TRY IT - In the reply, give back exactly the lines from the one with "At what coordinates" through the last line of the records, without pictures.
(DATA)
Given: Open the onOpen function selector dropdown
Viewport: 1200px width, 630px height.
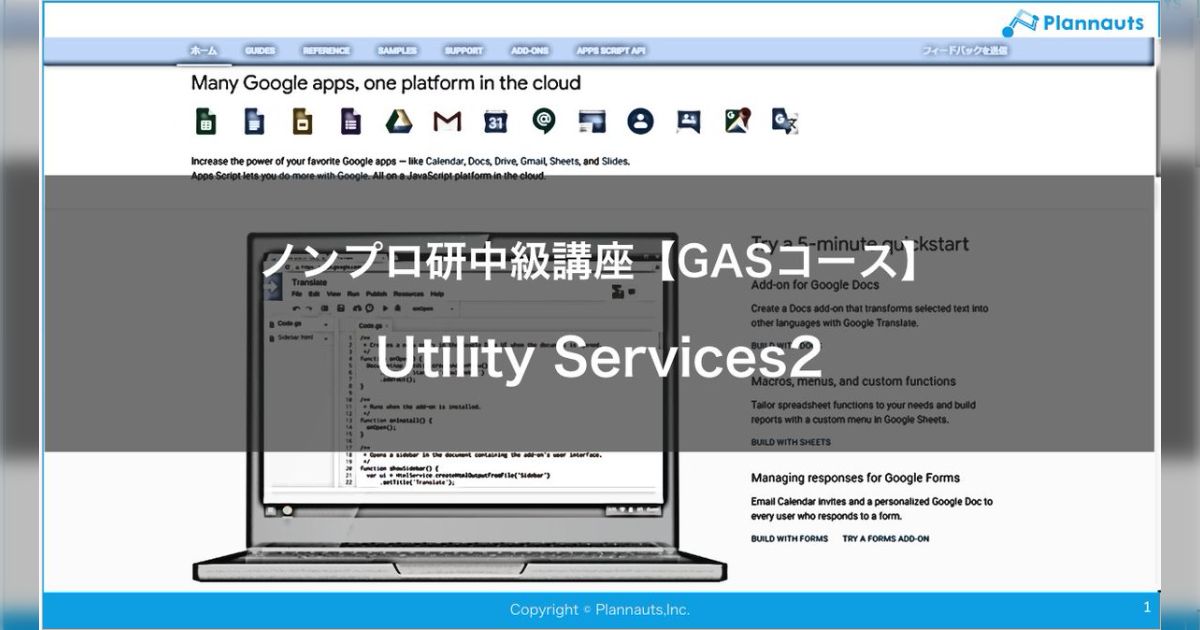Looking at the screenshot, I should [430, 308].
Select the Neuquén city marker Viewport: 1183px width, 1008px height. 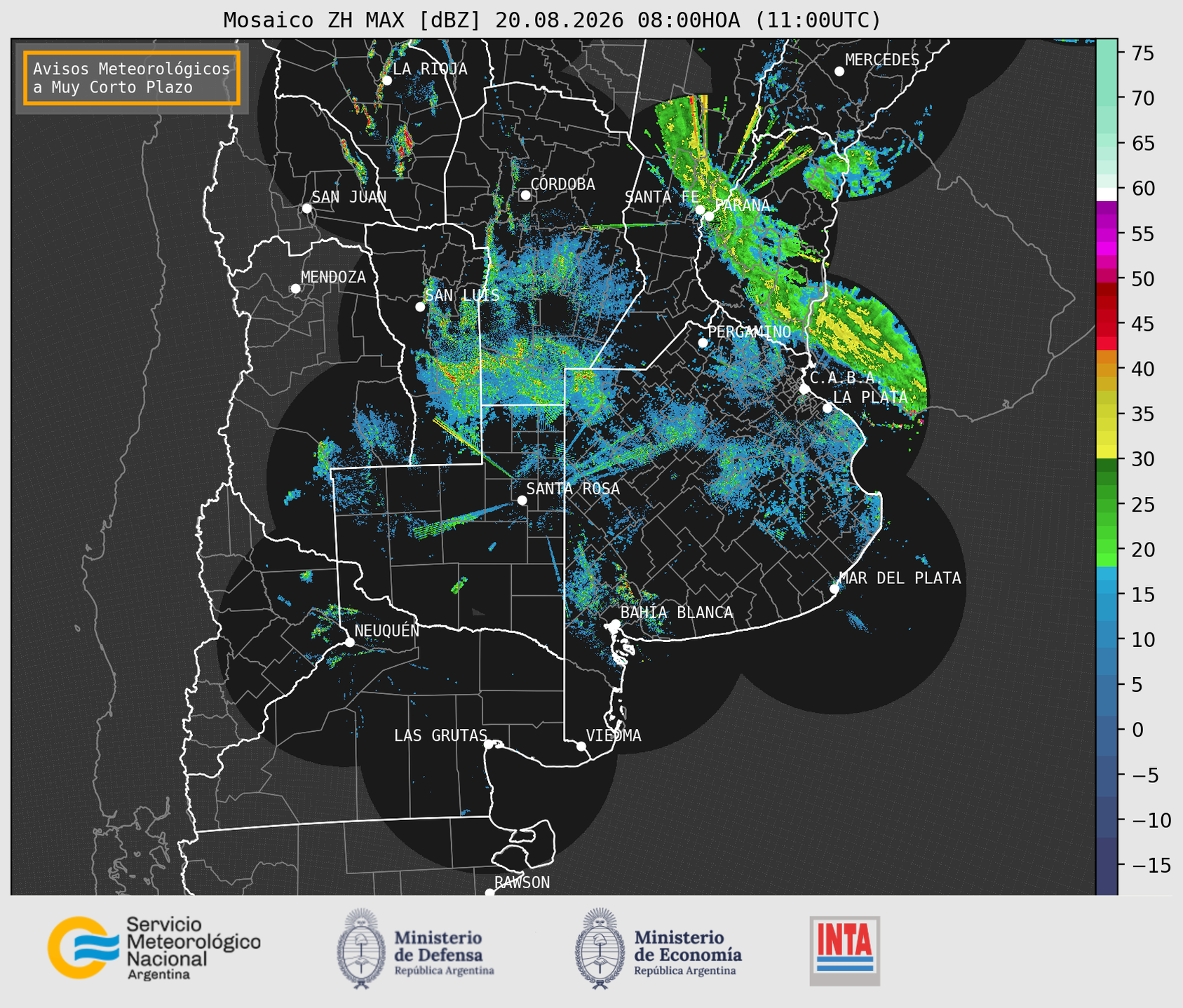[x=349, y=642]
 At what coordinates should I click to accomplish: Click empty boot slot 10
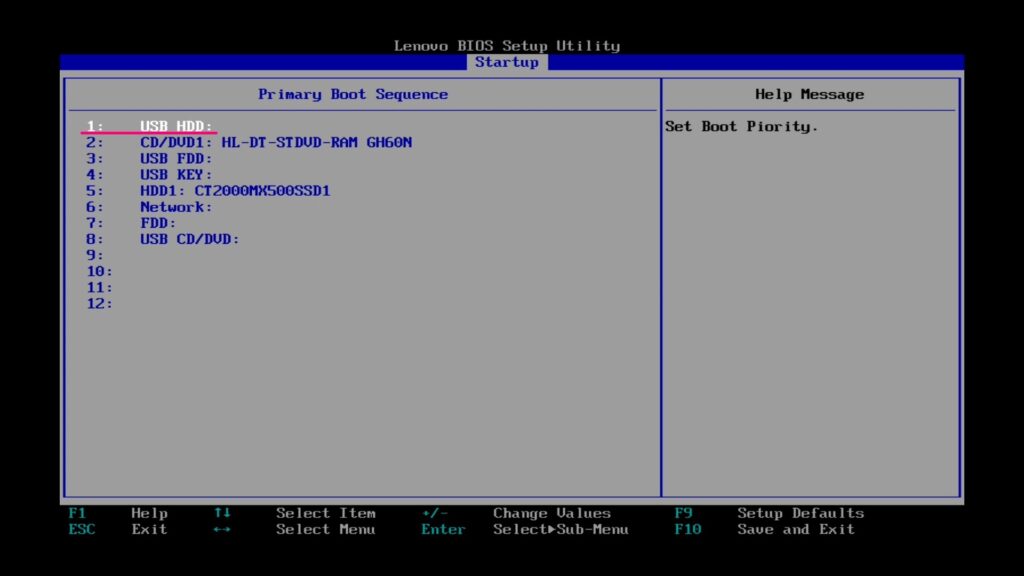(x=99, y=271)
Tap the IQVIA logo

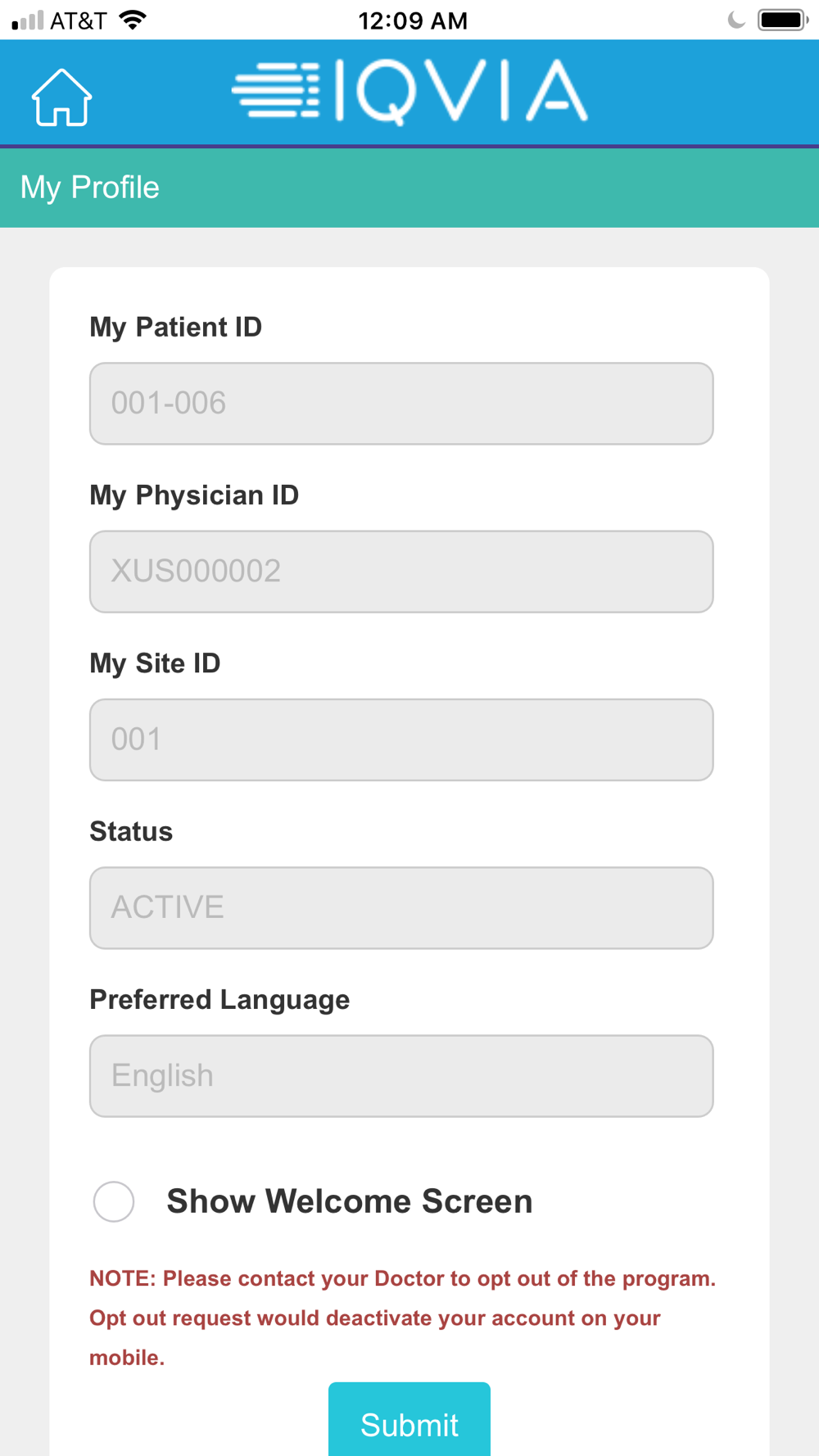pos(410,92)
(End DATA)
SOLUTION -
 At what coordinates should I click to accomplish: Click empty boot slot 10
(x=99, y=271)
Tap the IQVIA logo

pos(410,92)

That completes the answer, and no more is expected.